Of those 7,450 exhibitors in 2019, 355 were in the Lit.Ag rights centre. Boos said that to date 100 literary and scouting agencies had booked Lit.Ag tables but “again, I think we will see a later take up”.
The layout for this year’s edition, which runs from 20th to 24th October, will replicate the same number of halls as 2019, though with more space between stands and wider aisles. Exhibition prices have been reduced from what 2020 levels would have been, helped by funding from German central government and the state of Hesse. Boos said that funding will enable FBF to give full refunds to exhibitors who are unable to attend the fair if Covid-19 levels spike again.

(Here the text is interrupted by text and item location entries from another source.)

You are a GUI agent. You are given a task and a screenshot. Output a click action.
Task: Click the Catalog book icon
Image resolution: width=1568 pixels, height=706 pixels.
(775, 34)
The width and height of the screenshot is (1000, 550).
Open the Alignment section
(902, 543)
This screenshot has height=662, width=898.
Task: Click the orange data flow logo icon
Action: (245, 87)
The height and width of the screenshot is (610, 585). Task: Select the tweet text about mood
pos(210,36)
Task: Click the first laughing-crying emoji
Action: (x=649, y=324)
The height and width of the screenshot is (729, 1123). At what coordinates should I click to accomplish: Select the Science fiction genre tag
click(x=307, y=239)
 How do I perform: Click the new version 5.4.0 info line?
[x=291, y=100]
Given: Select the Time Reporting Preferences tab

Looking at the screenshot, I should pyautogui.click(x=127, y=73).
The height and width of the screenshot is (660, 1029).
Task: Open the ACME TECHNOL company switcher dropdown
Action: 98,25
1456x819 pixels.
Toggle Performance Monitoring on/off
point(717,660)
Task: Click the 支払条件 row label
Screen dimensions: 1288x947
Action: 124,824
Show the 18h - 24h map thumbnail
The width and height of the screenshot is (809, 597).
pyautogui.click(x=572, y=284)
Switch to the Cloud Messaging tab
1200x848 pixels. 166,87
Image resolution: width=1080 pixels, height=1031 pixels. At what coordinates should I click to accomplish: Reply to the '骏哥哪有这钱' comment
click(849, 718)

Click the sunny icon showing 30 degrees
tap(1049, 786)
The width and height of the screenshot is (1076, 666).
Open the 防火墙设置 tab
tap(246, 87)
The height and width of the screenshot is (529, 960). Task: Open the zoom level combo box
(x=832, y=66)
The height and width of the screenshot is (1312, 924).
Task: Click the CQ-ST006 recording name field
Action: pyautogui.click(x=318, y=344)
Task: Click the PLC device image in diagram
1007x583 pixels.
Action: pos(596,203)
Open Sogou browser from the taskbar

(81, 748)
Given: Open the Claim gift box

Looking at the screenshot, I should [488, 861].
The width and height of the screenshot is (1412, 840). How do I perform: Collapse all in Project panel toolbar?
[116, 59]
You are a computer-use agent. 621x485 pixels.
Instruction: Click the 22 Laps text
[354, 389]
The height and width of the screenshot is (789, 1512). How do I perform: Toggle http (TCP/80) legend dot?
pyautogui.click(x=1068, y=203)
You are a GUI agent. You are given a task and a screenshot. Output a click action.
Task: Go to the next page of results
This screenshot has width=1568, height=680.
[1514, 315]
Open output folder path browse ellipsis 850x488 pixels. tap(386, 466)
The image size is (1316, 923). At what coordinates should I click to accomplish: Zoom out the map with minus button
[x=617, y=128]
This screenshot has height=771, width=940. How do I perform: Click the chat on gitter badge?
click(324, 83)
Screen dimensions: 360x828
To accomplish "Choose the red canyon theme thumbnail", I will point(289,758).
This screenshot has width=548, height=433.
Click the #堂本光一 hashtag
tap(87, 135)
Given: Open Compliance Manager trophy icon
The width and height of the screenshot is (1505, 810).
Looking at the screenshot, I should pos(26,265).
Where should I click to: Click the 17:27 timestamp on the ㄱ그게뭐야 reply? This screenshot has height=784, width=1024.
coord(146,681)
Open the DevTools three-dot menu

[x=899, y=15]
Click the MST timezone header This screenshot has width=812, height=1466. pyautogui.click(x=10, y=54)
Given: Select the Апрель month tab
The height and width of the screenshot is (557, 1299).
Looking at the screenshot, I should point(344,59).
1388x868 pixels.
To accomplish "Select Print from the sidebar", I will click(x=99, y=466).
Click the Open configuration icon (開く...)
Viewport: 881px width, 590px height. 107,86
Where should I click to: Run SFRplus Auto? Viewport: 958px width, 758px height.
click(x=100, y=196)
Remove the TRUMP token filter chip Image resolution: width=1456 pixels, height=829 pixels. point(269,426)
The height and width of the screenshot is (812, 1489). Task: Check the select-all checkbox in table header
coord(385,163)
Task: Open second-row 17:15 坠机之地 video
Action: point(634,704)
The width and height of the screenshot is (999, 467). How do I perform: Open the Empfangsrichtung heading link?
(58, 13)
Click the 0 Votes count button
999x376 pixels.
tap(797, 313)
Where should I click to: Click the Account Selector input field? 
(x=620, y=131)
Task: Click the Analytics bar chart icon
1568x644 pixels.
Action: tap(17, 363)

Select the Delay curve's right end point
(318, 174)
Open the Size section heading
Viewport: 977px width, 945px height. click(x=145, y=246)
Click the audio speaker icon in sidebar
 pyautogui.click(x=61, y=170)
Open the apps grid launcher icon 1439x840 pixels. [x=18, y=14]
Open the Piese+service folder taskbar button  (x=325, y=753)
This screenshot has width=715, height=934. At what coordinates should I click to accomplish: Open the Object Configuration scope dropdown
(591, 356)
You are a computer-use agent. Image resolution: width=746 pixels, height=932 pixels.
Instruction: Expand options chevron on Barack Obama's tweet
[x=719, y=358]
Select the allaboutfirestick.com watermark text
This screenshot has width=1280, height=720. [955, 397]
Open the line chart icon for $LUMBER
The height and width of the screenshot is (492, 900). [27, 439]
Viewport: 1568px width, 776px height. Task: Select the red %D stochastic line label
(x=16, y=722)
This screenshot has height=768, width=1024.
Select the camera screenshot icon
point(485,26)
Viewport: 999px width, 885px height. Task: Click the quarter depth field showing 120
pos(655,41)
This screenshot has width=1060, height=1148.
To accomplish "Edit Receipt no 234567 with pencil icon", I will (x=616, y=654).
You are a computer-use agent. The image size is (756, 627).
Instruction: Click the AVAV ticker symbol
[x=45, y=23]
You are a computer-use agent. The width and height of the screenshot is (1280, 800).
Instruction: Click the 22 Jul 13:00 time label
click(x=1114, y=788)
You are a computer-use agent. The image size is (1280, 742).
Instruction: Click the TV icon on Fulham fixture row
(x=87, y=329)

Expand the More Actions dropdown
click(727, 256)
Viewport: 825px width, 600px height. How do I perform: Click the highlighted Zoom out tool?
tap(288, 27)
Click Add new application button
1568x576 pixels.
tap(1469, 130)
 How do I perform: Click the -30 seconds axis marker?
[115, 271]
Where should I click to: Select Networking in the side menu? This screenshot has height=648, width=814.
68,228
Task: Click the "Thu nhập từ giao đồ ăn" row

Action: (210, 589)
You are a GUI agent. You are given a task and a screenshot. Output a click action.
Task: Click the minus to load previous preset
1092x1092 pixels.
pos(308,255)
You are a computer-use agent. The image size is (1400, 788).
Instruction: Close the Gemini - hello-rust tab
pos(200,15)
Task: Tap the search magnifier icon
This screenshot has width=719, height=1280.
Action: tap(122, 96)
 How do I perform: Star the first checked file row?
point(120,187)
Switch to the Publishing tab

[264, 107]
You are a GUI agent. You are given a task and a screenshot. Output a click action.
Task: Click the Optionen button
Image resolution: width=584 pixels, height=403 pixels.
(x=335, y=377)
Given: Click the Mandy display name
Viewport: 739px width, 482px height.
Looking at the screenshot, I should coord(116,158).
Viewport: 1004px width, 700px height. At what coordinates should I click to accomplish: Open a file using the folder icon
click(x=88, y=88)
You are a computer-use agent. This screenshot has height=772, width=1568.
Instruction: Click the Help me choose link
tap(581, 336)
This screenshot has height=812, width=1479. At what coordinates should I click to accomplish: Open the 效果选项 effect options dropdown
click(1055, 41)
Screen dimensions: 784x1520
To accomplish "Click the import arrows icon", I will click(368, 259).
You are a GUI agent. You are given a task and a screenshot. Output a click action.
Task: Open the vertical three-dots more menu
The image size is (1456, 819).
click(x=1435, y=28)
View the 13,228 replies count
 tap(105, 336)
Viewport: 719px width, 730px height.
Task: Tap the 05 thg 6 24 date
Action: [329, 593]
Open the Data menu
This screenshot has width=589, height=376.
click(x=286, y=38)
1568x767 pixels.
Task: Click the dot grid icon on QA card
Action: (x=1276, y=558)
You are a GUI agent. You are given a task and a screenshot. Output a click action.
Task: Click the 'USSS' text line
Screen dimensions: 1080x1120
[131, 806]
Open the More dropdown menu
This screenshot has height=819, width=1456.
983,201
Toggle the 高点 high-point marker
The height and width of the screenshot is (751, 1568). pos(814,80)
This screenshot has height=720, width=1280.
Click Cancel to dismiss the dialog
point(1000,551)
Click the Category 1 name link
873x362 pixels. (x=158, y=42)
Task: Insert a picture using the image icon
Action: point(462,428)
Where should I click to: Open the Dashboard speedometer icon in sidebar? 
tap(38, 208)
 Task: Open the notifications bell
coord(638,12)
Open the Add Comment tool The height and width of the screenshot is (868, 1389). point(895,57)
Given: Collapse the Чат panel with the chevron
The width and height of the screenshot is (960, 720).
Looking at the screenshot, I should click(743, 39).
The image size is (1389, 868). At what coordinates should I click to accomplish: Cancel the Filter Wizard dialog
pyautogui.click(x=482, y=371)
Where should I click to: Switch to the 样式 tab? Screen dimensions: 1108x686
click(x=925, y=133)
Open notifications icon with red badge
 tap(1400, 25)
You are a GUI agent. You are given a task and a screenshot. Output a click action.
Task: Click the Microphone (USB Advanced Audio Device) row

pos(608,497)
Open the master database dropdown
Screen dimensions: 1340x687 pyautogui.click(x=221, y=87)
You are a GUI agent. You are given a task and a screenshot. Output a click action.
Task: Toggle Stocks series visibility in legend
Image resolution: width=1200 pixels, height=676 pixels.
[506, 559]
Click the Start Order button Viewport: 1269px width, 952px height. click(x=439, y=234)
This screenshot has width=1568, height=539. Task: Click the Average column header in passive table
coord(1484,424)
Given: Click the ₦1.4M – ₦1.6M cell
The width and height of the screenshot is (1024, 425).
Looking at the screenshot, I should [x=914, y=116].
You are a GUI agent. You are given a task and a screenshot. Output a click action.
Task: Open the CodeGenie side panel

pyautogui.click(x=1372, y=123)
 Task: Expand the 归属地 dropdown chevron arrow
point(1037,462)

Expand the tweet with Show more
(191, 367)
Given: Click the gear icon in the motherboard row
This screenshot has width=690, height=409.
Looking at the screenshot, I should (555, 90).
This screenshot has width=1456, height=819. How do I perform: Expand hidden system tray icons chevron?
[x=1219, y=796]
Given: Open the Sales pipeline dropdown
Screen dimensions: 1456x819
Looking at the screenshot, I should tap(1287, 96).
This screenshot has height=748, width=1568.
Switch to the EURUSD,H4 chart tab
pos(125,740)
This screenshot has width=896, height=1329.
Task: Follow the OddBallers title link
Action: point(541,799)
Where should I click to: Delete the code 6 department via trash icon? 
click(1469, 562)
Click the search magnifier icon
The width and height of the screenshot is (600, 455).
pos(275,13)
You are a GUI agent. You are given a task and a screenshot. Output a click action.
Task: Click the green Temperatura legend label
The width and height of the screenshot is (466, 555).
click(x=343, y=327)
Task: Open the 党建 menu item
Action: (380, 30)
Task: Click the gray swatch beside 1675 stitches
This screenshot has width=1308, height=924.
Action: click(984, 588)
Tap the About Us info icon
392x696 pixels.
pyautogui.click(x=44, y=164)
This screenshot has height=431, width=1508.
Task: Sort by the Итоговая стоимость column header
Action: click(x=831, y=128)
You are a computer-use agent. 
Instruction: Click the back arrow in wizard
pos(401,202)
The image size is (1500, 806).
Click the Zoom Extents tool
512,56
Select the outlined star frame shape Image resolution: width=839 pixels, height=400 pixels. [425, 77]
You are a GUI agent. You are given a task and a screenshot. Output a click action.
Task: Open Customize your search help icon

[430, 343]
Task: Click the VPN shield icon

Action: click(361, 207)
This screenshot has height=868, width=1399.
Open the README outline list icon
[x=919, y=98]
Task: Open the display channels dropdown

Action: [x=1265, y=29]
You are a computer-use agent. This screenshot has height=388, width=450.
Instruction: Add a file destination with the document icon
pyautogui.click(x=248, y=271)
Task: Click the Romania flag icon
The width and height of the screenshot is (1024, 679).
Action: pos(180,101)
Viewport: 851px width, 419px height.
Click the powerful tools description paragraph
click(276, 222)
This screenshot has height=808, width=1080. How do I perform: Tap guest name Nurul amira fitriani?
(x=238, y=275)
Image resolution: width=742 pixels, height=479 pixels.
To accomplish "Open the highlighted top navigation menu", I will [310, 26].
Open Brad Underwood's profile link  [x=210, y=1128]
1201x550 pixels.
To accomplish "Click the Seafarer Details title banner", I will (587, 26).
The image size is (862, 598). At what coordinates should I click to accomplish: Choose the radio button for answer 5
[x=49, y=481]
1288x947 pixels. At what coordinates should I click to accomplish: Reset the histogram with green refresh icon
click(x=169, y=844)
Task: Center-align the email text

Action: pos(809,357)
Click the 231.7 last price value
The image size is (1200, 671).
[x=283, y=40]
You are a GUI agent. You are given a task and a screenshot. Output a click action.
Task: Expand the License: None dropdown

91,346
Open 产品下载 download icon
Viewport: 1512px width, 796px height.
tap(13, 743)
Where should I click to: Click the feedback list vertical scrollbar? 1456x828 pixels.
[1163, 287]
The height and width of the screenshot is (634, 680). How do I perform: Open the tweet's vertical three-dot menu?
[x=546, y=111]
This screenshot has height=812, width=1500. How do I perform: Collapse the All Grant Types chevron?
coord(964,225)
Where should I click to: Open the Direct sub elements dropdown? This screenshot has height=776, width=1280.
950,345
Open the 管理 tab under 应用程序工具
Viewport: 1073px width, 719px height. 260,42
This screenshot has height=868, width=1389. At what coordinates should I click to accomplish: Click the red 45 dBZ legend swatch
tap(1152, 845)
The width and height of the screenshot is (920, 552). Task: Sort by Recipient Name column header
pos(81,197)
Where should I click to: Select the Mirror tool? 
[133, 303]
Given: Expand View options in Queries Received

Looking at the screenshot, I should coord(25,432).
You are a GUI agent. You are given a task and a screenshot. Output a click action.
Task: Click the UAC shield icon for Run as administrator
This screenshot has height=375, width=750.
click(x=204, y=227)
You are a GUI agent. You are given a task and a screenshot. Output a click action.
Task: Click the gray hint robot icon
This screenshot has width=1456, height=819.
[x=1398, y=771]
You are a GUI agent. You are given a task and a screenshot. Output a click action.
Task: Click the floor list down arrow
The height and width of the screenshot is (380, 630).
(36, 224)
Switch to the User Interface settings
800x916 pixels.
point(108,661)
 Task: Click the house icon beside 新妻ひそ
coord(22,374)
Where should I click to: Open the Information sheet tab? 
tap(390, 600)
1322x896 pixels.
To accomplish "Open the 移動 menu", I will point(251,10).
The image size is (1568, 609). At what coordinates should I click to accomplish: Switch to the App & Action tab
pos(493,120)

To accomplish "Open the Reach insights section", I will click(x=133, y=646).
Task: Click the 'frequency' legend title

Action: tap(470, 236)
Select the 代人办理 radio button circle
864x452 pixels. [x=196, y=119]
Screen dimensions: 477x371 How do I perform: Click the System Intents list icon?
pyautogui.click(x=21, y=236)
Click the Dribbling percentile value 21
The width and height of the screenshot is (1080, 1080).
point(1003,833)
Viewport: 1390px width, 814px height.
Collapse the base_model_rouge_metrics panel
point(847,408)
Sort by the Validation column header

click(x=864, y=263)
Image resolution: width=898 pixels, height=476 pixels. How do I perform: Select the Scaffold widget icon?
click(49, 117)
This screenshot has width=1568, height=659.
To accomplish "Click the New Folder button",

FBF 2021 will forge ahead with its plans for a hybrid fair, with its online programme to be announced mid-July and informed “by the learnings we had from last year’s virtual fair”, Boos said. Currently, the plan is for the online offering to be free but Boos said FBF would be closely monitoring the upcoming Bologna and London book fairs, both of which have moved to paid-for models for their virtual seminars and conferences.
Boos said he could not reveal the fair’s financial numbers from pandemic-hit 2020 but “we took a massive, massive hit”. That led to a “painful restructure” which included FBF shuttering its international offices and an overall reduction in headcount with redundancies for long-serving staffers such as vice-president of English language development Thomas Minkus, business development vice-president Holger Volland and marketing and communications director Katja B√∂hne.